Count the lines below that contain the word "accomplish", and give only the number.
##### Stored rows #####
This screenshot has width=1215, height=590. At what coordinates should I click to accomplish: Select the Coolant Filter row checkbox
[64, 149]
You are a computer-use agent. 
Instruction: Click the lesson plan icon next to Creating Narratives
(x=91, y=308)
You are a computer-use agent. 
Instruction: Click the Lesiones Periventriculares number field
#####
##### Stored rows #####
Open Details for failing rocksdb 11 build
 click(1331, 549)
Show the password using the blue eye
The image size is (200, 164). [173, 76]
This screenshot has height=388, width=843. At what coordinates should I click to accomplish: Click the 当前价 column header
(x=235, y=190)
#####
» **The completed task**
2